The past is not behind us; in fact it isn’t even “past”.

Woman reading on a laptop

Although most people at MIT look to the future, we can’t tell where we’re going without knowing where we’ve been. MIT’s historians examine nearly the entire range of human experience in order to provide perspective on the present.

Historians at MIT

Historians at MIT do work at the cutting edge of their fields. We are specialists in various times and places, as well as pioneers in the increasingly important comparative studies of past societies and cultures. We have taken leadership roles in developing new ways of analyzing the past.  Whether studying ancient Rome or modern America, we bring our individual expertise to bear on “big questions” of social analysis: citizenship and politics in a changing world; environment and economy; culture and identity; and the measurement of social welfare.

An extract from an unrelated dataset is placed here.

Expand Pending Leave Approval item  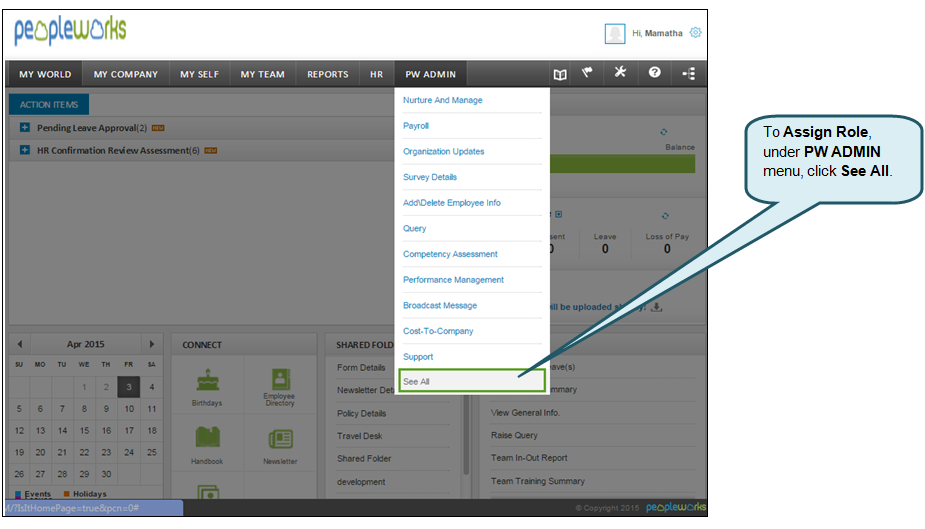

Our work has been supported by a wide range of prestigious foundations and centers, including the Mellon Foundation, the National Endowment for the Humanities, the Getty Foundation, the Luce Foundation, the US Department of Education, the Charles Warren Center, the National Humanities Center, the International Institute of Social History, the Stanford Humanities Center, the Radcliffe Institute, the SSRC and the Max Plank Institute. History scholarship has also merited numerous prizes, both within the various academic specialties and at the national level. Most notably these include the Bancroft Prize in American History, the National Book Award, the National Book Critics Circle Award, the Pulitzer Prize, and the George Washington Book Prize. MIT historians serve in leadership positions in a wide variety of professional societies and serve on numerous editorial boards of leading journals. Seven current and emeritus members of the faculty are Fellows of the American Academy of the Arts and Sciences. At MIT, historians have been recognized as Margaret MacVicar Fellows, and have won the Wade Prize, the Arthur C. Smith Award, the Levitan Award and the Edgerton Award. Finally, Pauline Maier and John Dower have been recognized with the James R. Killian Faculty Achievement Award, MIT’s top recognition for lifetime professional accomplishment.